Pity these so-called "intellectuals" have not been immersed in the ideas of liberty, as so beautifully articulated and implemented by America's Founders. Their intent to "reform" government may not mean what citizens think it means--respecting the Constitution's limits on their power.
Now is a good time for true conservatives to read Dr. Russell Kirk's "The Conservative Mind, which can be read online, by the way.
In Kirk's last chapter he reviews the works of poets and writers, quoting lines which now seem to bear a strikinig resemblance to the players on the stage in American politics today.

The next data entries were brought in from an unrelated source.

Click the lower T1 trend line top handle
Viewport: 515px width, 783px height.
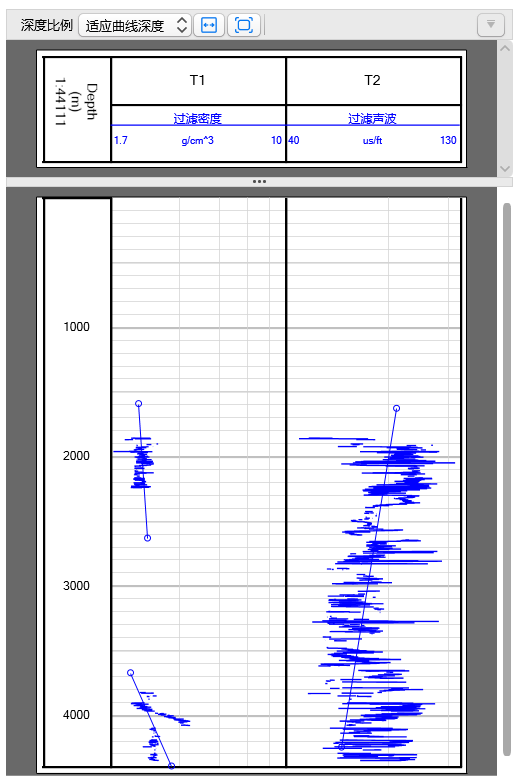pos(131,673)
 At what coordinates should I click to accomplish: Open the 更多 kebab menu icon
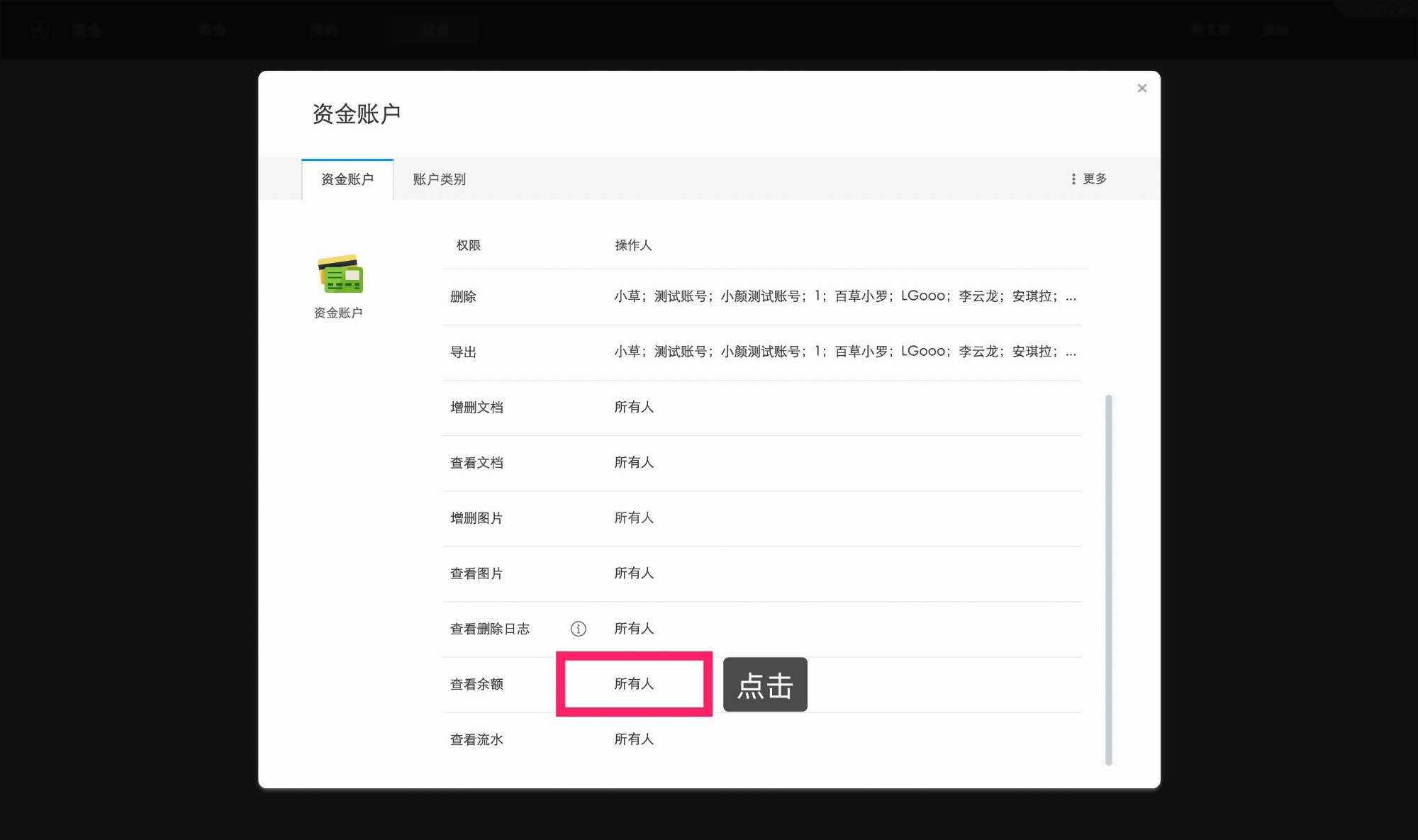click(1073, 179)
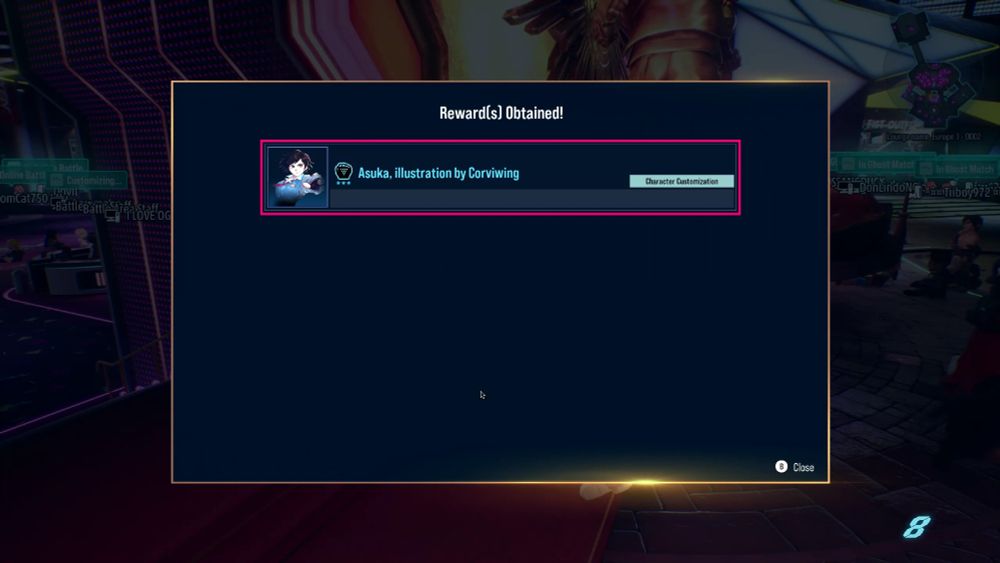Screen dimensions: 1000x563
Task: Click the Character Customization tag
Action: 681,181
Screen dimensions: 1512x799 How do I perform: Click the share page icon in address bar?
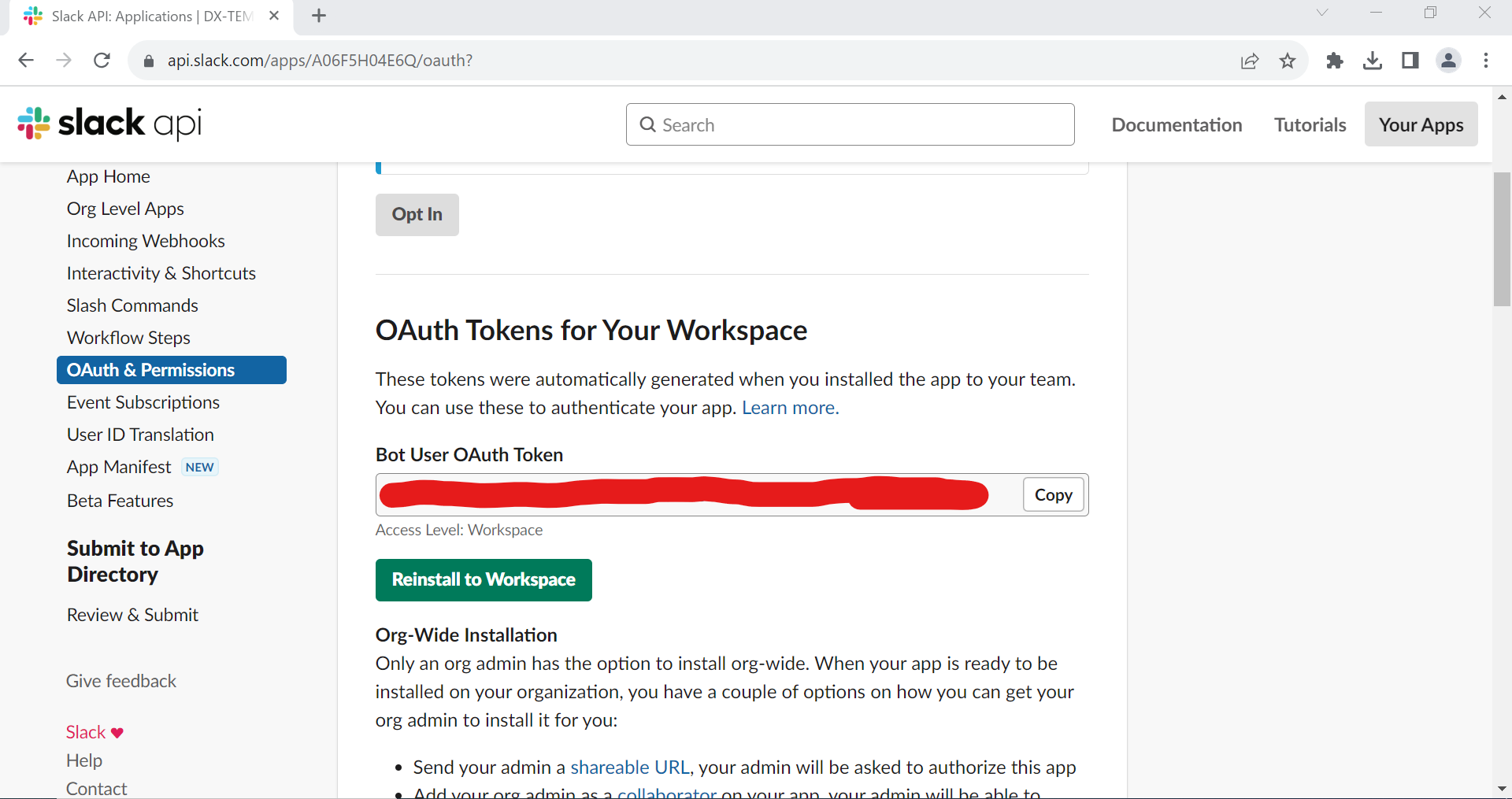coord(1250,61)
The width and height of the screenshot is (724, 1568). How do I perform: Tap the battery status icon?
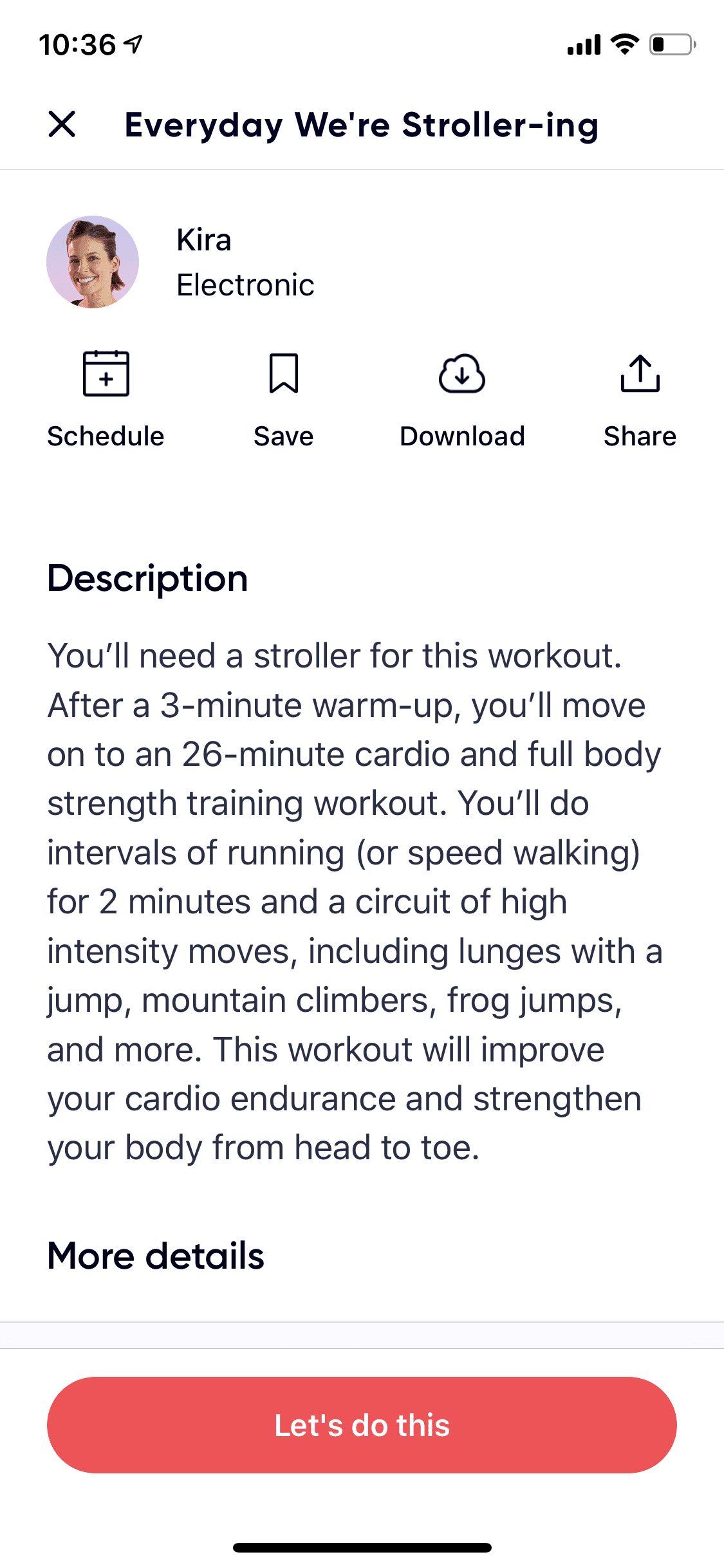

For instance, in Robert Frost's "A Case for Jefferson," Frost writes of the character Harrison:
"Harrison loves my country too
But wants it all made over new.
. . . .
He dotes on Saturday pork and beans.
But his mind is hardly out of his teens.
With him the love of country means
Blowing it all to smithereens
And having it made over new."
The pseudointellectuals who occupy the White House, the media, and much of Congress fancy themselves "intellectuals."
By their words and actions, however, they display a provinciality reminiscent of that Dr. Kirk recalls as having been described by T. S. Eliot as being one of time and place, having no intellectual grounding in ideas older than their own little experience in dabbling and discussing Mao, Marx, and other theoreticians.
America's written Constitution deserves protectors whose minds are out of their teens in terms of their understanding of civilization's long struggle for liberty.
It certainly deserves protectors who do not consider it a "flawed" document because it does not permit the government it structures to run rough shod over the rights of its "KEEPERS, the People" (Justice Story).
Blasting it "all to smithereens" seems to be the goal of the Far Left which currently has control of the Executive and Legislative branches of the government.